The matter was eventually settled between Siemens and West Precision.
Under Section 136(3A) of Singapore’s Copyright Act, first-time copyright offenders may face a fine of up to S$20,000 or a maximum jail term of six months, or both. The Act also allows a copyright owner to claim statutory damages against infringers in civil proceedings.
An infringer could be required to pay up to S$10,000 for each work infringed, or up to S$200,000 in aggregate. A higher quantum may be awarded where the copyright owner can prove that significant losses were suffered as a result of the infringement.

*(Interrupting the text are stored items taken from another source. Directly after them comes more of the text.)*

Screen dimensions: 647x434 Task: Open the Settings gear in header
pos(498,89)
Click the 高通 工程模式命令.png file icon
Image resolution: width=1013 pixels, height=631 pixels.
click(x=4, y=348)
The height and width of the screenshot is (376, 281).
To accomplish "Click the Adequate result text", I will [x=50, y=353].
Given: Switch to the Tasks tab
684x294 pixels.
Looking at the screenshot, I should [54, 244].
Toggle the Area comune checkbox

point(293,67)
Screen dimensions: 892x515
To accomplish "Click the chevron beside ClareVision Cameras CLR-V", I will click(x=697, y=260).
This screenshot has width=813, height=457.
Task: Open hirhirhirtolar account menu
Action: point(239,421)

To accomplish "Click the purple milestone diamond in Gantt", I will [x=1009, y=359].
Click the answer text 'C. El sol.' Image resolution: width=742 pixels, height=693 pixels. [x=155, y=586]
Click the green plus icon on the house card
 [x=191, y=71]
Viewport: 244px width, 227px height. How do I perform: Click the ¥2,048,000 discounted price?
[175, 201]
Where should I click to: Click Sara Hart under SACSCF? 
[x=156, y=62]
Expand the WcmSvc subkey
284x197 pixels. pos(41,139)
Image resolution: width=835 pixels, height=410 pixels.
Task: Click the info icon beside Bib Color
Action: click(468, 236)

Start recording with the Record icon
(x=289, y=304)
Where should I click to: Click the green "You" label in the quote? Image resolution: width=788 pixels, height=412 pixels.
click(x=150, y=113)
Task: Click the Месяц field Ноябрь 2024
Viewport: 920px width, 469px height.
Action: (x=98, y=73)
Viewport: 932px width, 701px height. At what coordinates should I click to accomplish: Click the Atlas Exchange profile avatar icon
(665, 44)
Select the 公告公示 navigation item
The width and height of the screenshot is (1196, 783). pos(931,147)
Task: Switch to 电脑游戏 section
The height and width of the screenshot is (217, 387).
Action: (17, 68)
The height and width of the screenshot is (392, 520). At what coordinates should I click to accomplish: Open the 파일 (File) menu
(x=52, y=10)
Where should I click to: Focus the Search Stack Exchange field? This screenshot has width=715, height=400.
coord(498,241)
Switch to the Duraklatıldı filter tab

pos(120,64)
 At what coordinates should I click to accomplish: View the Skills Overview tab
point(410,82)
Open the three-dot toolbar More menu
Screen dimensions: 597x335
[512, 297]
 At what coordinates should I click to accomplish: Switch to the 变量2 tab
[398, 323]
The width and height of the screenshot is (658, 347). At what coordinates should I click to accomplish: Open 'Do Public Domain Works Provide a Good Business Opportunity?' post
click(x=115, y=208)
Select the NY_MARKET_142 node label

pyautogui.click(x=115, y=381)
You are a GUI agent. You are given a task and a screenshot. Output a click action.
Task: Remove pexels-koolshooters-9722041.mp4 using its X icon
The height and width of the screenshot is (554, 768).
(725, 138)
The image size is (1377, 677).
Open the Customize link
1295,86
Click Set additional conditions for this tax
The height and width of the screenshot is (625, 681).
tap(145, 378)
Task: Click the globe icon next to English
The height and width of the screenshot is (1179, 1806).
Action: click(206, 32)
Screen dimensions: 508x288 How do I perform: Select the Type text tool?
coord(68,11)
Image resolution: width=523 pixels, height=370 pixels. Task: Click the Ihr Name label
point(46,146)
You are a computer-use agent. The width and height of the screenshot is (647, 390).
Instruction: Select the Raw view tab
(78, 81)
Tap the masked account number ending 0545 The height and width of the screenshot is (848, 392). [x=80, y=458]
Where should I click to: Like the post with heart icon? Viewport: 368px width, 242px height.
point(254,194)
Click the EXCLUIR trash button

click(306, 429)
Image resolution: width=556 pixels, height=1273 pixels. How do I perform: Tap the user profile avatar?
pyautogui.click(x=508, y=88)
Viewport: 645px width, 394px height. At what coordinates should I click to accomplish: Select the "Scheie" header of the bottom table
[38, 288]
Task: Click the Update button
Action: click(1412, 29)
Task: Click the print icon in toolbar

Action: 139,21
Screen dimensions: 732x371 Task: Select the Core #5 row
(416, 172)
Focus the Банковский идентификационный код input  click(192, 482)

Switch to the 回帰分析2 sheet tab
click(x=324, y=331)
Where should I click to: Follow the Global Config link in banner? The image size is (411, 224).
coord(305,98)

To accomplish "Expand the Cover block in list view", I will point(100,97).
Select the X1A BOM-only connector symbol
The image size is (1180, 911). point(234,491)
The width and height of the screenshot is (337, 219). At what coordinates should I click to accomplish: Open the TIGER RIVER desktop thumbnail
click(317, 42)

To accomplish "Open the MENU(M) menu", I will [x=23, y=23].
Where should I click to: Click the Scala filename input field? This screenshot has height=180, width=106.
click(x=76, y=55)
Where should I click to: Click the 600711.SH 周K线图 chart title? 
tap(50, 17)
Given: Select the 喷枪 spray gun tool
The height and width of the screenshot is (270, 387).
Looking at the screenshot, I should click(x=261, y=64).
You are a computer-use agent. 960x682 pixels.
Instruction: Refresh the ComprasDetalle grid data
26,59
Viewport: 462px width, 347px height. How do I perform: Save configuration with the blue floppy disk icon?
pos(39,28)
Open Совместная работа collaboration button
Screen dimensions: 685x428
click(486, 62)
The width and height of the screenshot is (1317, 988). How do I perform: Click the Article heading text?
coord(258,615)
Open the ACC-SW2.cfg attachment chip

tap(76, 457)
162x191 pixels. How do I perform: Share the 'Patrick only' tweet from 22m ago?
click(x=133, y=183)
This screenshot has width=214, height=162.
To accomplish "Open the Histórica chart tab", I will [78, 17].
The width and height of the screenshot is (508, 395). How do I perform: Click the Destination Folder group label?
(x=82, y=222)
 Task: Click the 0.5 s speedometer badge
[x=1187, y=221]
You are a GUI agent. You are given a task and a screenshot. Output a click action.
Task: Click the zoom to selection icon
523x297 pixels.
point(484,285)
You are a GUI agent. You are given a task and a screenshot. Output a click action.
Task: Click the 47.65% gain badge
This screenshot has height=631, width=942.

Companies that use unlicensed software not only risk legal ramifications, they are also exposing themselves to cyberattacks that can compromise corporate and customer data. According to the 2018 BSA Global Software Survey, businesses have a one-in-three chance of malware attack when they install unlicensed software.
Each malware attack can cost a company US$2.4 million on average and can take up to 50 days to resolve, and if it leads to downtime or customer and business data loss, can seriously affect the company’s brand and reputation.
The same report found that 27 per cent of software installed on personal computers in Singapore were unlicensed, suggesting that many businesses could be at risk of legal action and cyberattacks that could result in data breaches and crippling downtime.
“Companies that do not manage their software effectively may inadvertently be putting themselves and their customers at risk,” said Sawney.
“We encourage all companies to adopt a robust Software Asset Management (SAM) process,” he added. “This will not only help them to mitigate risks, but also enable them to enhance productivity and extract the maximum benefit from their software investments.”
To help companies implement SAM, BSA has launched BSA Verafirm, an online initiative of BSA and leading software publishers that provides ISO/IEC 19770-1 Standard-based education, tools, and certifications to help organisations effectively manage their software environment.